Todas ellas son parteras y en esto llevan ventaja a las nuestras, porque sin costa ni adherentes sacan sus partos a luz, y lavan las criaturas con agua fría en naciendo; y desde que nacen hasta que mueren se curten y muestran a sufrir las inclemencias y rigores del cielo; y así verás que todos son alentados, volteadores, corredores y bailadores. Cásanse siempre entre ellos […] 4 .

No podemos evaluar aquí el grado de realismo de estas apreciaciones 5 . Pero estamos de acuerdo en lo esencial: las diferentes culturas del parto crean identidad, ponen en escena los símbolos esenciales de una comunidad, establecen los vínculos más elementales entre el recién nacido y aquellos que lo acogen en el mundo. Prefiguran las grandes líneas de una vida. Es como si se aspirara a crear una representación en miniatura de lo que más importa para una sociedad, para una época, para un grupo étnico o para una clase social 6 .

Antes de dar al traste, pues, con todo concepto de maternidad y paternidad «natural» u otorgar nuestro aplauso incondicional a Marshall Sahlins y a Christina von Braun, deberíamos estudiar con más ahínco y en todos sus matices las formas históricas creadas por y alrededor de la experiencia del dar a luz y del nacer. Tal es el objetivo de este conjunto de artículos que ofrecemos al lector, desde una perspectiva multidisciplinar.

Notas

1 Braun, Christina von, Blutsbande. Verwandtschaft als Kulturgeschichte, Berlin, Aufbau, 2018, p. 492. Comparte su tesis central —todo parentesco es cultura y nada más que cultura— con Marshall Sahlins a quien cita en p. 27. Ver Marshall Sahlins, What kinship is — and is not, Chicago, University of Chicago Press, 2013.

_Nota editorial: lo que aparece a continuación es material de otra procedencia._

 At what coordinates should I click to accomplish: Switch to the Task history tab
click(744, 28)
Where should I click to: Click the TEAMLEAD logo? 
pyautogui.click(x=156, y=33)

2 Sobre el debate ver Andrew Shryock, «It’s this, not that. How Marshall Sahlins solves kinship», HAU: Journal of Ethnographic Theory, 3, 2, summer 2013, pp. 271-279, https://www.haujournal.org/index.php/hau/article/view/hau3.2.016.

3 Shryock, Andrew y Daniel Lord Smail, Deep History. The Architecture of Past and Present, Berkeley/ Los Angeles/ London, University of California Press, 2011.

4 Cervantes, Miguel de, El coloquio de los perros, en Novelas ejemplares II, ed. Harry Sieber, Madrid, Cátedra, 1989, p. 348.

5 Estudio cervantino que queda por hacer.

6 Para la sociedad moderna y su confianza casi ilimitada en la tecnología ver el debate iniciado por Robbie E. Davis-Floyd, «The technocratic body: American childbirth as cultural expression», Social Science & Medicine, 38.8, April 1994, pp. 1125-1140.